Roma, 6 nov. (askanews) – “La votazione degli emendamenti di compromesso al Pacchetto Vino in Commissione Agricoltura al Parlamento Europeo segna un passo avanti importante per il futuro del vino europeo e per la competitività delle nostre imprese cooperative. Accogliamo con favore l’innalzamento dal 50% all’80% del finanziamento dei programmi di promozione così come l’eliminazione del limite temporale per le campagne di promozione su un determinato Paese, un segnale concreto di attenzione al comparto.

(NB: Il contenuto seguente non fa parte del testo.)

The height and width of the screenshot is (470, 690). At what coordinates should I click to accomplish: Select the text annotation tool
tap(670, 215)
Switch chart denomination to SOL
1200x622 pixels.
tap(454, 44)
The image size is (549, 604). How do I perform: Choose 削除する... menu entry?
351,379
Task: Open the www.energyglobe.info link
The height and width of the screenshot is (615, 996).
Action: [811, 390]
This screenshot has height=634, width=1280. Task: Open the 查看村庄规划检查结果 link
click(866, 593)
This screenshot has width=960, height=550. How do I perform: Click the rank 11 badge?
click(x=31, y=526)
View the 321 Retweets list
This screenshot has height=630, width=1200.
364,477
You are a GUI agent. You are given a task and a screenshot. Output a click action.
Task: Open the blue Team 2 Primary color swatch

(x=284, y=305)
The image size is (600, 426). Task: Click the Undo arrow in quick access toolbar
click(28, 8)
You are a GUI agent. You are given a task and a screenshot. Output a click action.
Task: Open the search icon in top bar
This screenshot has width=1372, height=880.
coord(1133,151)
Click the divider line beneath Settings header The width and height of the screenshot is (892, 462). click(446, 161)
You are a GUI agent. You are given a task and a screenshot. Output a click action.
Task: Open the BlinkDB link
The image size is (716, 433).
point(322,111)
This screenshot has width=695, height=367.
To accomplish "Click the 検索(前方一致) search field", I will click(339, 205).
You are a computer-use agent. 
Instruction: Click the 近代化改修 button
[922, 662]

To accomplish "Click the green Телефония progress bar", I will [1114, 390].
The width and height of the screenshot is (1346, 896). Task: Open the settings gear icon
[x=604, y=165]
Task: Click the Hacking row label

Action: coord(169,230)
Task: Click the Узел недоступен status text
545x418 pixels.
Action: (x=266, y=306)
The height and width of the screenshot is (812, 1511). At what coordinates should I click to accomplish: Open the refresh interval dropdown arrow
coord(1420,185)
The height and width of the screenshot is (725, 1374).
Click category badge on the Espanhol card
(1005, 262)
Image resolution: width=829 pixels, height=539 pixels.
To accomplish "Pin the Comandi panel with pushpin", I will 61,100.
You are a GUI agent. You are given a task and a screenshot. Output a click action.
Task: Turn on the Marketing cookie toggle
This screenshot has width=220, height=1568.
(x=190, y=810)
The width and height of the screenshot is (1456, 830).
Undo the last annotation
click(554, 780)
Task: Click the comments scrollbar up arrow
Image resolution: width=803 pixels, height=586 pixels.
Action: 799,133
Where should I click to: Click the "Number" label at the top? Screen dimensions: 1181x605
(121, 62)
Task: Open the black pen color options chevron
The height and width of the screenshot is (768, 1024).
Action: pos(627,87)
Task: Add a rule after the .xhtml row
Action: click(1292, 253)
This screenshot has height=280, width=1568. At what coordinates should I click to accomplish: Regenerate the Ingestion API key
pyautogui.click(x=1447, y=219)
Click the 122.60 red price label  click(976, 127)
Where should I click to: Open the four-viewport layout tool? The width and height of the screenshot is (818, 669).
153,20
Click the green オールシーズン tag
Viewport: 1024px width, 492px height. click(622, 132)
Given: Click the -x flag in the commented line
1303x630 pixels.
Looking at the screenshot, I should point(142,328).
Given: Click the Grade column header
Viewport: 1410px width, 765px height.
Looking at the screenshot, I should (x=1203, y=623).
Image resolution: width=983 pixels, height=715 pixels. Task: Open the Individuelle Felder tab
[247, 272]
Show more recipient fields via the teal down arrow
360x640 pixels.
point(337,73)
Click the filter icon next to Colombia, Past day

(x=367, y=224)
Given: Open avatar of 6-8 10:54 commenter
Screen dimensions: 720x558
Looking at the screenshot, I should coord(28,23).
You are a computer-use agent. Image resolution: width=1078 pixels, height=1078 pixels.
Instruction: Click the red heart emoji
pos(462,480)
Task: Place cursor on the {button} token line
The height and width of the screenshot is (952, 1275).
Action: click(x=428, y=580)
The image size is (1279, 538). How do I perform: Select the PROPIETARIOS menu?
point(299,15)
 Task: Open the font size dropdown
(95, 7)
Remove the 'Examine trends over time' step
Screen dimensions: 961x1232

Positiva anche la concessione delle autorizzazioni al reimpianto per un periodo di otto anni, che dà stabilità e prospettiva ai produttori”. Così il presidente del Settore Vitivinicolo di Confcooperative Fedagripesca Luca Rigotti commenta le misure a favore del comparto vitivinicolo approvate nell’ambito del “Pacchetto vino” dalla Commissione Agricoltura del Parlamento europeo

Per Rigotti è positiva anche “l’introduzione di un’etichetta elettronica, che permette di fornire informazioni aggiuntive al consumatore senza stravolgere l’etichetta tradizionale del vino”, insieme al “riconoscimento di un’assistenza finanziaria dell’Unione fino al 100% dei costi ammissibili per la lotta alla flavescenza dorata e ad altre malattie vegetali altamente contagiose”.